Depending on where the convertible’s fair value is in relation to stock and bond valuations, hedge funds can arbitrage the value of the convertible with the value of its component pieces in a variety of ways. The failure of crucial aspects of the arbitrage strategy, in particular the drying up of the debt markets and the ban on short sales of financial stocks, which made for a large part of the convertibles strategy, resulted in massive losses in convertible arbitrage funds recently.
It might be considered a deep-in-the-money option when the fair value is in the range where the convertible bond exhibits equity characteristics. With no net exposure to the share price, hedge funds would sell the shares and buy the convertible. The return would be the coupon plus the interest earned on the short stock position, less the cost of borrowing the stock and the cost of dividends foregone because the stock was not owned.
The proceeds from the short stock position can be utilized to acquire more convertibles, making these trades highly leveraged. The company’s dividend growth or special dividends, the recall of borrowed shares, or the bonds being called are all hazards. When the short-sale restriction went into effect, funds were required to sell convertibles and buy back shares, regardless of price levels, and the leverage inherent in this sort of arbitrage amplified the implications, causing major market dislocations.
The option-like aspects of the convertible bond are at their peak when the fair value is in the zone where the convertible bond exhibits hybrid characteristics, as evidenced by the high value of the conversion premium.
In this zone, hedge funds can engage in a ‘volatility trade,’ in which they buy the convertible and sell the stock to generate a ‘delta neutral’ position with no exposure to modest market movements. However, even for tiny market swings, the ratio of stock sold for this to be the case varies greatly, therefore the arbitrageur must compute delta using a theoretical model.

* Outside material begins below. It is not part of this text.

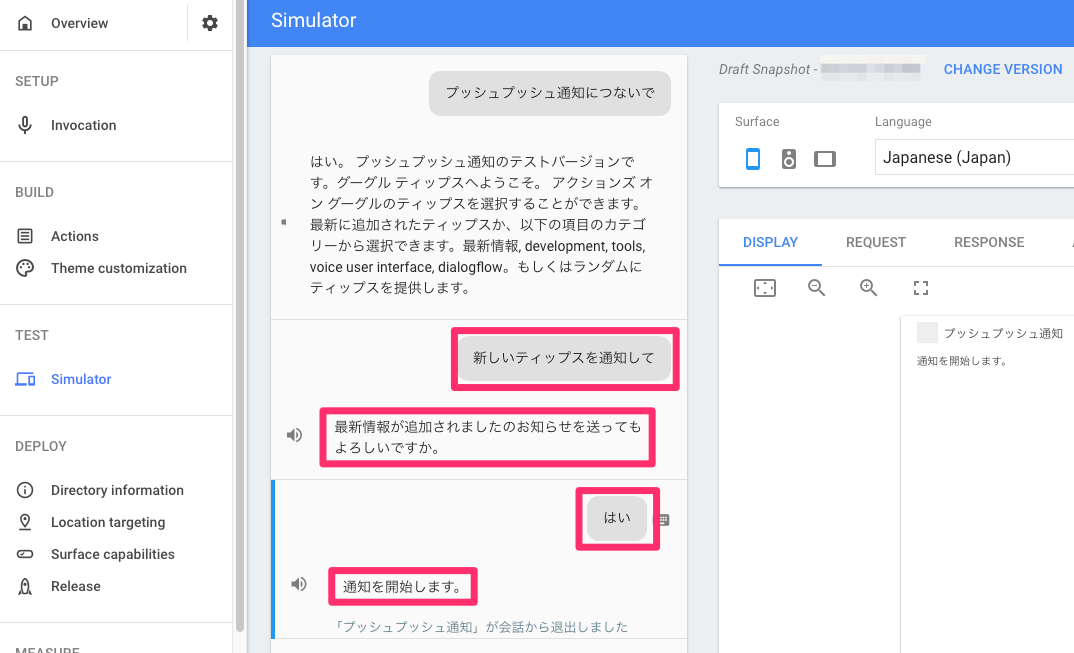Viewport: 1074px width, 653px height.
Task: Click the 新しいティップスを通知して message bubble
Action: 564,357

Estimating the delta of a convertible bond requires some skill, especially in Asia, where stock borrowing may be prohibited. The stock is sold when the price of the stock rises and acquired when the price of the stock falls, resulting in a market neutral position. The returns come from a combination of static returns (coupon + interest rebate from short stock minus stock borrow fee minus dividends foregone) and re-hedging gains. The risks include inaccurate interest rate assumptions, worsening of issuer credit, stock volatility, stock borrow recall risk, and issuer takeover without protections for convertible holders.
Convertibles can be seen of as bonds paired with out-of-the-money options with limited equity sensitivity when the fair value is in the zone where the convertiblebond exhibits fixed income characteristics (low delta). Convertibles, sometimes known as ‘busted’ convertibles, are frequently mispriced as compared to straight bonds. Hedge owners often unwind positions as the convertible falls to this value range, regardless of how much the credit is worth.
Bonds attract a new set of investors. However, despite the minimal optionality, any big rise in the stock will benefit convertible holders. The convertible bond will trade on a higher delta if the issuing company approaches insolvency or the economy undergoes a substantial macro adjustment. Any arbitrage in this price range necessitates a thorough credit examination.
Companies issue convertible bonds for a variety of reasons.
- Convertible bonds are corporate bonds that can be exchanged for the issuing company’s common stock.
- Convertible bonds are issued by companies to cut debt coupon rates and defer dilution.
- The conversion ratio of a bond decides how many shares an investor will receive in exchange for it.
- Companies can force bond conversion if the stock price is higher than the bond’s redemption price.